C++ itself is pretty brutal for novice-codebases.
Unlike Rust, C++ is quite happy to let you do stupid shit (but then yell at you about it at runtime). – “NullPointerException is for wimp languages” is what C++ must think. Apparently C++ also thinks “just wing it” when a function never returns a value (when it’s supposed to return a value), which led to some deal of “wtf, it’s not even possible to construct a value like that!”, before I realised this. (No, really, wtf C++?).
Java & JVM languages happily print a stacktrace indicating where an error occurred; “where” meaning not just which line-of-code, but the function calls leading to it. – With a “pretty bad undergrad” codebase, it can be pretty shitty to find where the sinner is.

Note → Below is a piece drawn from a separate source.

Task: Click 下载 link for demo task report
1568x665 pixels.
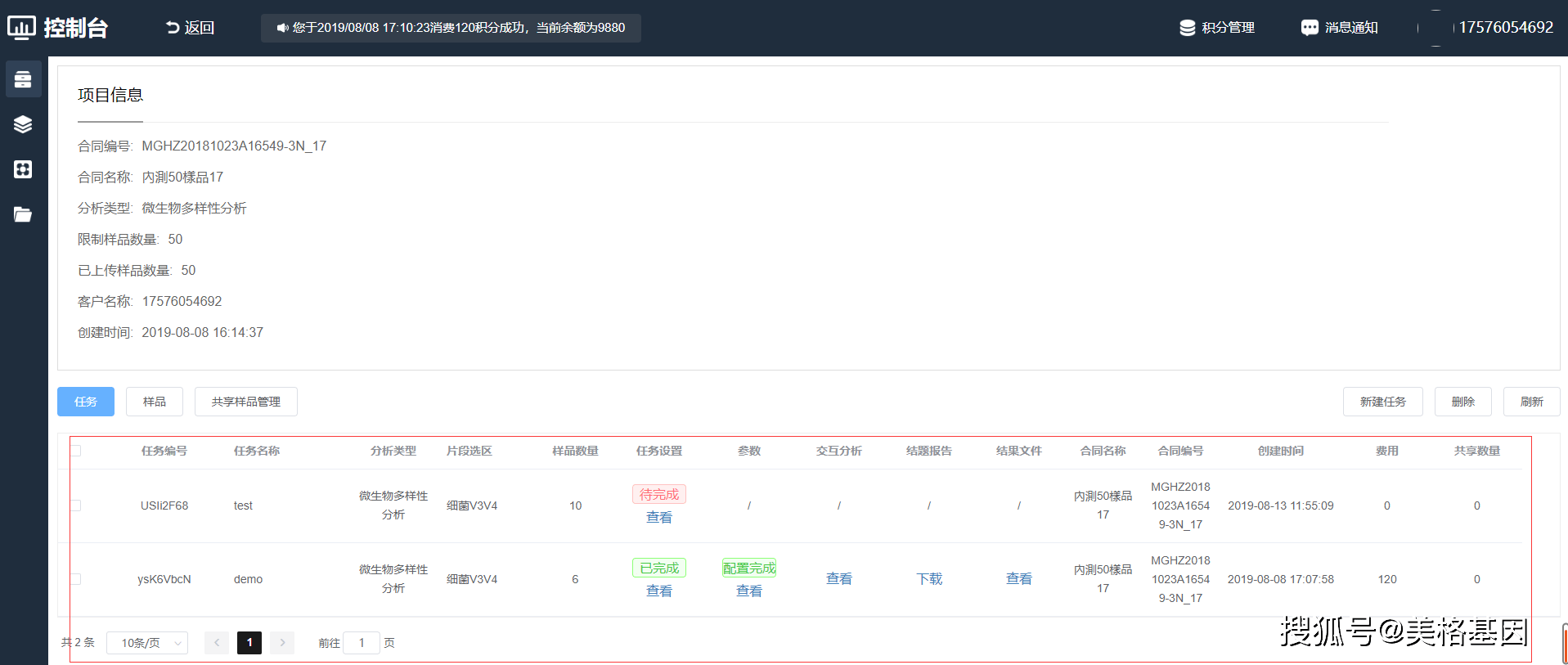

– I mean, Rust looks hard as hell (for the borrowing/lifetimes stuff), but at least it’s damned-hard to run into errors like this.

Anyway.
The project isn’t that bad at the moment. (The older code for Delaunay Triangulation is, but the rest ain’t). – “Why not start from scratch?” is a nice temptation, but it’s usually better to iterate towards a good solution than to start from scratch.
If I was so concerned about a blight in my GitHub profile, yeah, maybe it’d’ve been better to remove it. But as a “cool project which mostly works”, it’d’ve been a shame to lose.

Also, protip: if you go too far while climbing Ballmer’s Peak, coding becomes less interesting.